KDP Yönetimi, bu koşullarda esas olarak ABD-İsrail-İngiltere üçlüsüne dayanarak ve TC, İran ve Irak arasında gidip gelerek ayakta kalmaya çalışmaktadır. Bu durum KDP’li yöneticilerde siyaset cambazlığını önemli ölçüde geliştirmiş olsa da söz konusu derinleşmenin işbirlikçilik ve teslimiyet temelinde olduğu açıktır. Özellikle DAİŞ’e karşı Reqa’da kazanılan zaferin sonuçlarını kendi hanesine yazabilmek için KDP’nin geliştirdiği 2017 referandum süreci, kendini var eden güçlerin ortak karşı çıkmasıyla mevcut KDP Yönetimi için tam bir kâbusa dönüşmüştür. Buradan da dersini iyi almış olacak ki, mevcut KDP Yönetimi ondan sonra her şeyini TC’ye bağlayan, TC’nin işgalci ve soykırımcı saldırılarına destek veren, TC’ye dayanarak yapabildiği kadar Kürdistan zenginliklerini yağmalayan bir tutum içine girmiştir. Bütün bunlar, zaten çok ilkel bir meliklik olan KDP çizgisini çok daha tutucu ve işbirlikçi bir konuma getirmiştir.
Bugün Kürdistan’da yaşanan derin karşıtlığın bir tarafında işte böyle bir KDP gerçeği vardır. Diğer tarafında ise, her şeyiyle bu gerçekliğe zıt olan bir PKK duruşu ve varlığı söz konusudur. Öyle ki, bu iki güç arasındaki karşıtlık adeta tarihin en zor uzlaştırılabilecek bir olayı durumundadır. KDP çizgisi ne kadar tutucu ve işbirlikçiyse ve dolayısıyla gericiyse, PKK çizgisi de o denli özgürlükçü ve toplumcu ve dolayısıyla ilericidir. Bugün bu karşıtlık adeta herkesi etkilemekte ve bir bulmaca gibi herkesin önünde çözüm beklemektedir. Dikkat edilirse, ABD’den Kürt aydın ve sanatçılarına kadar dünyadaki herkes bu bulmacaya çözüm aramaktadır.

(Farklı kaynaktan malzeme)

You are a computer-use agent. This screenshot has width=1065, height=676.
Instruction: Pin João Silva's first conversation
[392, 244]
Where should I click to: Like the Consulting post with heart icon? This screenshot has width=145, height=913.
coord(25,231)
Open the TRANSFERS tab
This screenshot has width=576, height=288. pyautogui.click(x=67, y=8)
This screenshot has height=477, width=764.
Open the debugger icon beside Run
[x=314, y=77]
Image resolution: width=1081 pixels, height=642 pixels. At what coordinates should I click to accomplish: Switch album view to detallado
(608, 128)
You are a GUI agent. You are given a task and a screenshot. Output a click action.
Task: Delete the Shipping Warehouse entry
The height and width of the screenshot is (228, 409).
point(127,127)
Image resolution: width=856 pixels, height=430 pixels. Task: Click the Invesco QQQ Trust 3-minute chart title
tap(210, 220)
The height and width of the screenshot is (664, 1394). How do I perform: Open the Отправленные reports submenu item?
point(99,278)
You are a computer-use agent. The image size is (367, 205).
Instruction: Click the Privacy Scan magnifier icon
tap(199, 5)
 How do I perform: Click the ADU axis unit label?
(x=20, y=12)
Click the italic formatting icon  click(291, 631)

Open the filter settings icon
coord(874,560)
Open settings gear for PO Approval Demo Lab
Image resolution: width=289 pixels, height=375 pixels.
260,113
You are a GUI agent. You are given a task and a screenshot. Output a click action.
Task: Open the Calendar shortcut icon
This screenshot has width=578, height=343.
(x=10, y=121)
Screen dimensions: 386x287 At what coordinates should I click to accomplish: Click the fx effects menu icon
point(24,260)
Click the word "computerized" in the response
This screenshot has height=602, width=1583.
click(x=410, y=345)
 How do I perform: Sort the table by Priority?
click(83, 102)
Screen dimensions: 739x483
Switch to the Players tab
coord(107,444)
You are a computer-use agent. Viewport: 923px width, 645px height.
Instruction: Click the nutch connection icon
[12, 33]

PKK Önderliğinin, sonunda KDP olarak somutlaşan bu egemen işbirlikçi çizginin eleştirisi temelinde doğup geliştiği bilinmektedir. Öyle ki, tutarlı bir milliyetçilik ve devletçilik bile olamayan bu çizgiye karşı PKK, Kürdistan’da devrimci milliyetçiliğin ve modern ulusal kurtuluşçuluğun ideolojik, siyasi ve askeri temsilciliği olarak doğup gelişmiştir. Kürt egemen siyasetinin hep yenilmesinin ve devlet olamamasının temel nedenini burada görerek kendini modern ulusal kurtuluş hareketi olarak tanımlamış ve bu temelde Kürt sorununu çözebilmek için her türlü mücadeleyi yürütmüştür. Fakat karşılaştığı uluslararası komplo saldırısı, modern ulus-devletçi sistemin aynı çizgide Kürt sorununun çözümüne kapalı olduğunu ona göstermiştir. Bu durumda PKK daha çok toplumcu, özgürlükçü, eşitlikçi ve demokratik olmaya yönelmiş, Kürt sorununu devlet olmayan demokratik toplum varlığı ve yönetimiyle çözmeyi öngören yeni bir çizgi geliştirmiştir.
Paradigma değişimi temelinde PKK’nin yaşadığı değişim ve dönüşüm işte bunu içermekte ve ifade etmektedir. Kürt Halk Önderi Abdullah Öcalan’ın İmralı Savunmalarında geliştirdiği teorik görüşler, yeni ideolojik ve politik çizgi işte böyle bir yeni çözüm çizgisi olmaktadır. PKK, bu temelde KDP çizgisinin Kürdistan’daki çözümsüzlüğünü aşmaya çalıştığı gibi, 2003 yılına kadar kendisinin esas aldığı ulus-devlet çizgisinin içerdiği çözümsüzlüğü de aşmaya çalışmaktadır. Böylece başta Kürt sorunu olmak üzere tüm toplumsal sorunların çözümünü getirecek yeni bir zihniyet ve çizgi ortaya çıkartmaktadır. Bu da PKK’yi iktidar ve devletten kopartarak topluma bağlamakta ve tarihin en toplumcu hareketi haline getirmektedir. Ulusal özgürlük arayışı temelinde yola çıkan PKK, bugün tarihin en ağır özgürlük sorunu olan kadın özgürlük sorununu çözmeye çalışan ve tüm insanlığın özgürlük davasını yürüten bir hareket haline gelmiştir. Tutarlı bir ulusal özgürlükçülük PKK’yi işte bu noktaya ulaştırmıştır.
Şimdi tarihin en tutucu ve işbirlikçi çizgisi ile en özgürlükçü ve toplumcu çizgisi Kürdistan’da karşı karşıya gelip mücadele etmektedir. Aslında TC’nin işgalci ve soykırımcı saldırıları olarak ortaya çıkan, küresel sermaye sisteminin düzenbazlıkları biçiminde yaşanan, İran’ın gizli oyunlarına dayalı yürüyen tüm siyasi ve askeri çatışmaların arkasında böyle bir zihniyet ve çizgi karşıtlığı ve mücadelesi vardır. Dolayısıyla TC’nin artan işgalci saldırılarına karşı Efrîn, Heftanîn ve Xakurkê’de gerilla direnişleri geliştirilirken gündeme hep KDP-PKK karşıtlığının gelmesi bu nedenledir. Belli ki bu karşıtlığı kalıcı ve yeterli düzeyde uzlaştırmak zordur. O halde kurallı ve ölçülü bir demokratik mücadele yaklaşımı, yol ve yöntemi geliştirmeye çalışmak en doğrusudur. KDP-PKK karşıtlığına bu temelde yaklaşanlar ancak çözüm bulabilirler.